Re: Forums

It turns out that mailing-list view is more usable for spec editors (likely even _solely_ for them), while forum view would be more usable for all other people (mainly, practicing web-developers who creates websites every day) (BTW, latter are potential authors of great real-world practical ideas).

The less usable discussion-interface we have, the less number of web developers will participate, and the more self-contained and detached-from-reality will be resulting specs.


06.01.2012, 00:46, "fantasai" <fantasai.lists@inkedblade.net>:
> On 01/05/2012 01:55 PM, Matthew Wilcox wrote:
>
>>  @Boris
>>
>>  Isn't that a false arguemnt, in two ways?
>>
>>  1) You can't participate ina discussion offline because you can at
>>  best only author a comment on what may be old thread content. You're
>>  not tlaking to anyone, you're composing messages to old content.
>
> Sure you can. You put your client into offline mode, compose your messages
> and hit send, and when you reconnect it sends your messages and pulls the
> new ones.
>
> My mail client can also let me draft messages, save them, and come back to
> them later, and do other sophisticated things that HTML forums can only
> dream of.
>
>>  2) Is it really a big use case for people using the lists that they
>>  are disconnected from the internet whilst doing www-style work?
>>  Seriously?
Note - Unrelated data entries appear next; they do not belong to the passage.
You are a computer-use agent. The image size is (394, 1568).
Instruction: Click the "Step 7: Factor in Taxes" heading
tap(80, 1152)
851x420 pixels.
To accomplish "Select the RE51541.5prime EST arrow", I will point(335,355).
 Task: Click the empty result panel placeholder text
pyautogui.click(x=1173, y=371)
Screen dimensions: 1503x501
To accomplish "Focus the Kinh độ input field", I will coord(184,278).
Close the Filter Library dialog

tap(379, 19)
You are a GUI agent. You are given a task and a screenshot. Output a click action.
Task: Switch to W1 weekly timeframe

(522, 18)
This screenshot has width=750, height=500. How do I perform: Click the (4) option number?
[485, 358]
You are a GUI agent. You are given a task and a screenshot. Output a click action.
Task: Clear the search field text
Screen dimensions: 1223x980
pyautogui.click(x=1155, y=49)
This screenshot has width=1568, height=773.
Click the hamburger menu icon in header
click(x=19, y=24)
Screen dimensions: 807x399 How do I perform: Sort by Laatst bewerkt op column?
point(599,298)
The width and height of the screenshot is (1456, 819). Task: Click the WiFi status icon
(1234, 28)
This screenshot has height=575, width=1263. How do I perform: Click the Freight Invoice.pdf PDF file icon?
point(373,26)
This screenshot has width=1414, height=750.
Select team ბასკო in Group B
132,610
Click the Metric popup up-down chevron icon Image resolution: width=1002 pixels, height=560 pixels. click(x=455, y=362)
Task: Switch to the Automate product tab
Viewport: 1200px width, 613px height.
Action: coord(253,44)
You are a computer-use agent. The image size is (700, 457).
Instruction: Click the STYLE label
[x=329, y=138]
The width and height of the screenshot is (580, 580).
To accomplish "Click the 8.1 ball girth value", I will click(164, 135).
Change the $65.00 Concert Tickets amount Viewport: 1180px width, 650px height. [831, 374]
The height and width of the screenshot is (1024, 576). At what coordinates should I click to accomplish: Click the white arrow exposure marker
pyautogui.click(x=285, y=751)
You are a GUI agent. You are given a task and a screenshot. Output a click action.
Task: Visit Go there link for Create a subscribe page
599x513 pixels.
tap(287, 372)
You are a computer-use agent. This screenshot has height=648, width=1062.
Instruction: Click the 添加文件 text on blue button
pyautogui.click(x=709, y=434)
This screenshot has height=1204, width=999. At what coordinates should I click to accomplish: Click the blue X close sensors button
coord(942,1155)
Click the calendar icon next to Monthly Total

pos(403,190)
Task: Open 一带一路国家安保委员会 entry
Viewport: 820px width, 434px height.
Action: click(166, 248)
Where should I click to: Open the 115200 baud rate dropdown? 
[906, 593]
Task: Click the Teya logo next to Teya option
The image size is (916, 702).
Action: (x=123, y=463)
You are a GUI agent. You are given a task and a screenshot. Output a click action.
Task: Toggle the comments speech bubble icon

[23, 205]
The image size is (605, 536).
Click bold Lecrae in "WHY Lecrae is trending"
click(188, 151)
I can only believe it's a tiny minority of cases where that
>>  is true, and the work-around of "offline" is subject to the problems
>>  of 1.
>
> Very. I'm frequently working while offline, and much of that involves
> accessing www-style.
>
>>  Get the same benefit by subscribing to forum RSS and having that pull
>>  down to a reader on your machine.
>
> Absolutely not. I cannot reply to an RSS feed, and it is not threaded.
>
>>  There is nothing that email is doing that a forum can not also do. Better.
>
> See François Remy's replies. And bzbarsky's.